英語力ゼロから米ミュージカルの舞台へ 夢のブロードウェー女優に一歩近づいた西岡舞さん

 初めて外国人のレッスンを受け、オーディションに応募する際の履歴書の書き方、面接や実技の対策などを学んだ。本場のショービジネスの世界で活躍する人たちに接し、「フレンドリーで謙虚な姿勢に感銘を受けた」という。この時知り合った講師やスタッフとは渡米後も交流を深め、ニューヨークで活動の幅を広げる大きな力になっている。

 その年の7月、いよいよニューヨークへ渡った。

「アジア人枠」を目指せ

 最初にぶつかった壁は、やはり英語の発音だった。歌やダンスがどれだけ上手でも、発音がネーティブ、つまり英語を母国語とする人たちと同等でなければオーディションに受からない。「スタート地点に立つことすらできない」のだ。

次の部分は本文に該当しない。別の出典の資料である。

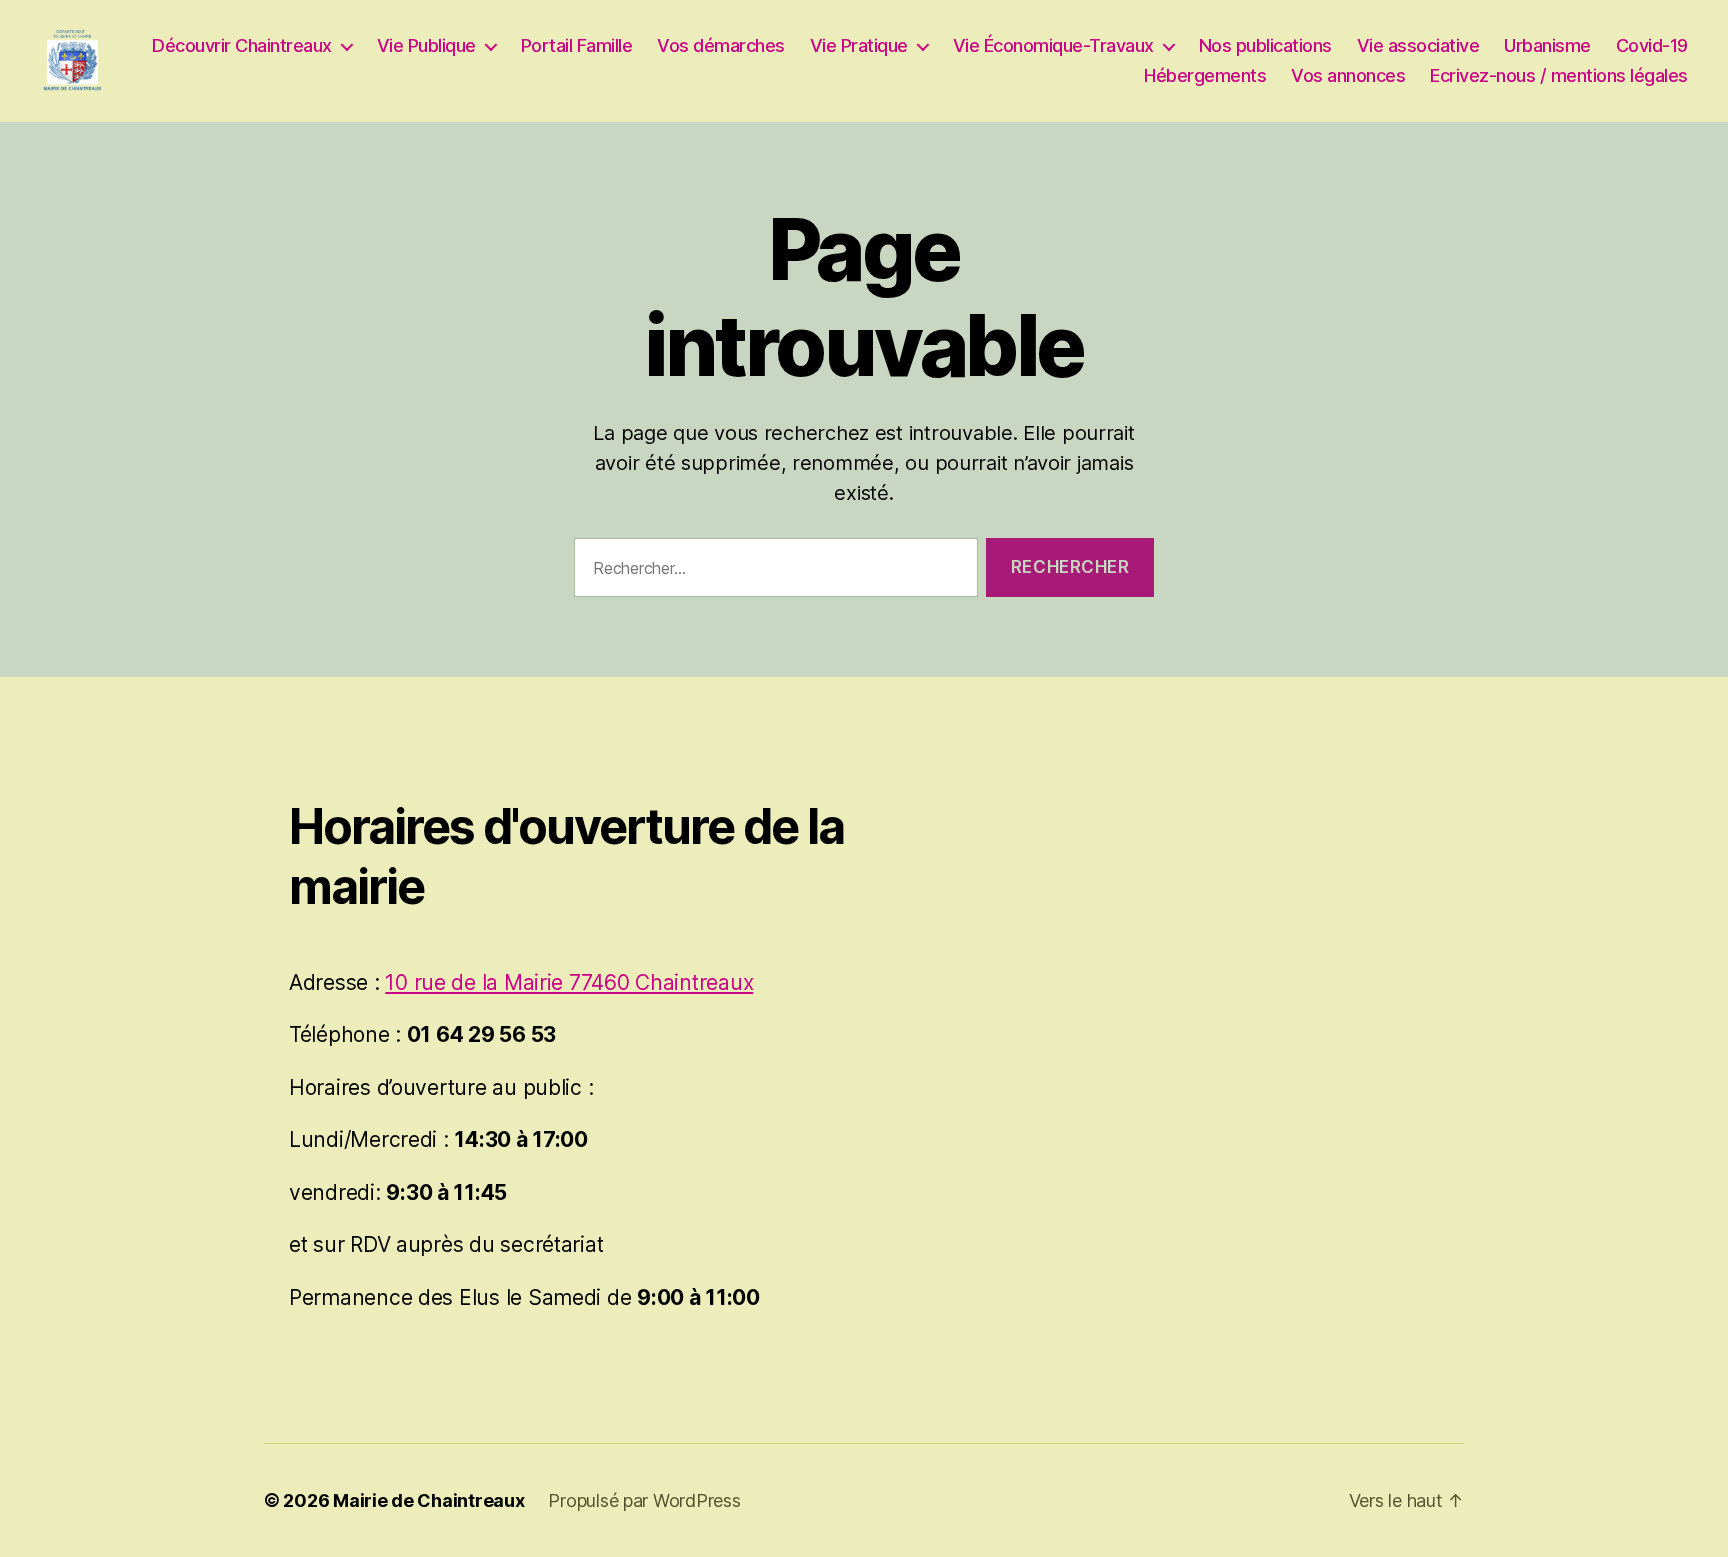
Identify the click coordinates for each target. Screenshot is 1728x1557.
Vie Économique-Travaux (1053, 45)
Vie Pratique (859, 45)
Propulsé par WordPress (644, 1500)
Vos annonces (1348, 75)
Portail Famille (577, 45)
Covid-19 (1652, 45)
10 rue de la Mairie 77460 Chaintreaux (569, 982)
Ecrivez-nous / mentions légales (1559, 75)
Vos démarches (721, 45)
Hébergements (1205, 75)
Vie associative (1418, 45)
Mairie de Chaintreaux (428, 1500)
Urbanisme (1547, 45)
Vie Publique (426, 45)
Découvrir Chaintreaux (242, 45)
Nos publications (1265, 45)
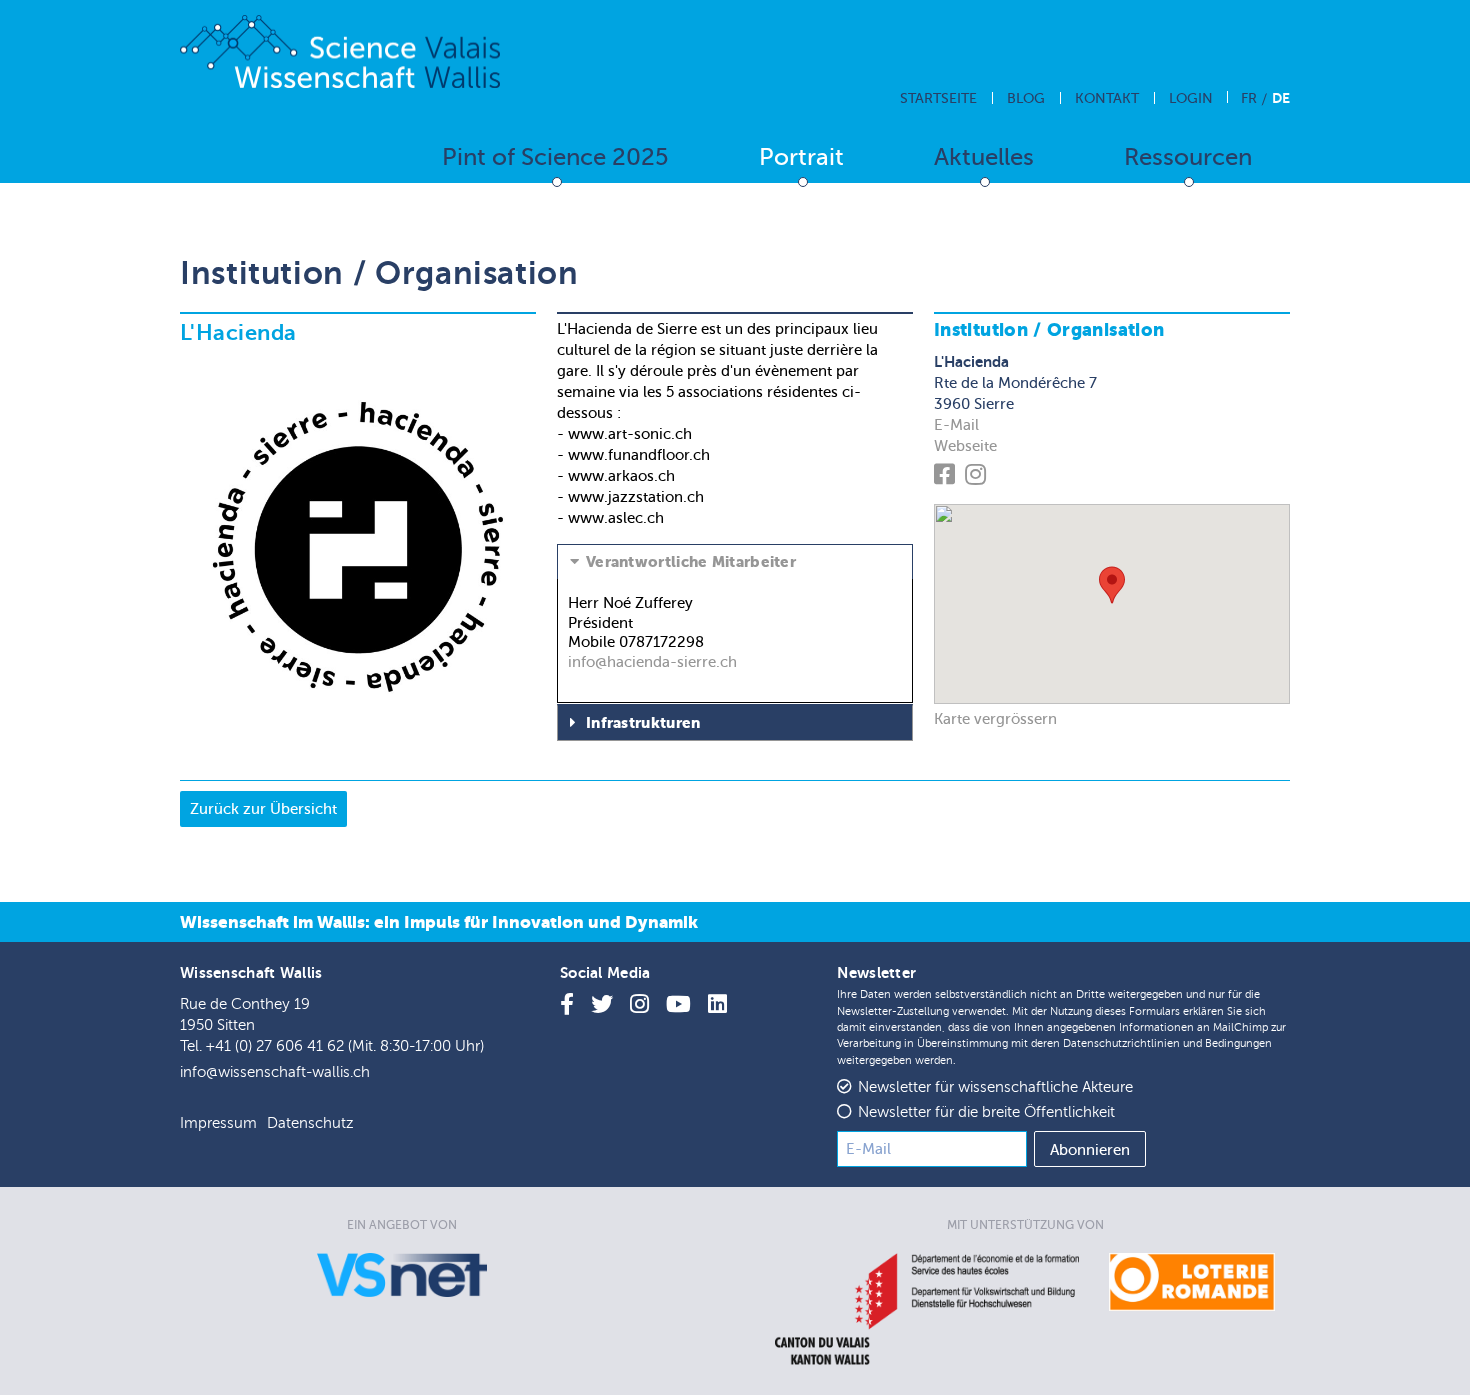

 また、英語での感情表現は日本語と大きく異なるので研究が必要だ。さらに、演技のオリジナリティーも求められる。オーディションで歌えるのはたった16小節。その中で審査員に「この人が演じるのを見てみたい」と思わせることができるかどうか。

 そして最も大切なのは、アジア人として舞台に立つということだ。日本のミュージカルなら、白人のプリンセス役も全て日本人が演じるが、アメリカでは、アジア人ならアジア人役に選ばれるケースが多い。それを意識して役作りをすることが、舞台に立つ近道でもある。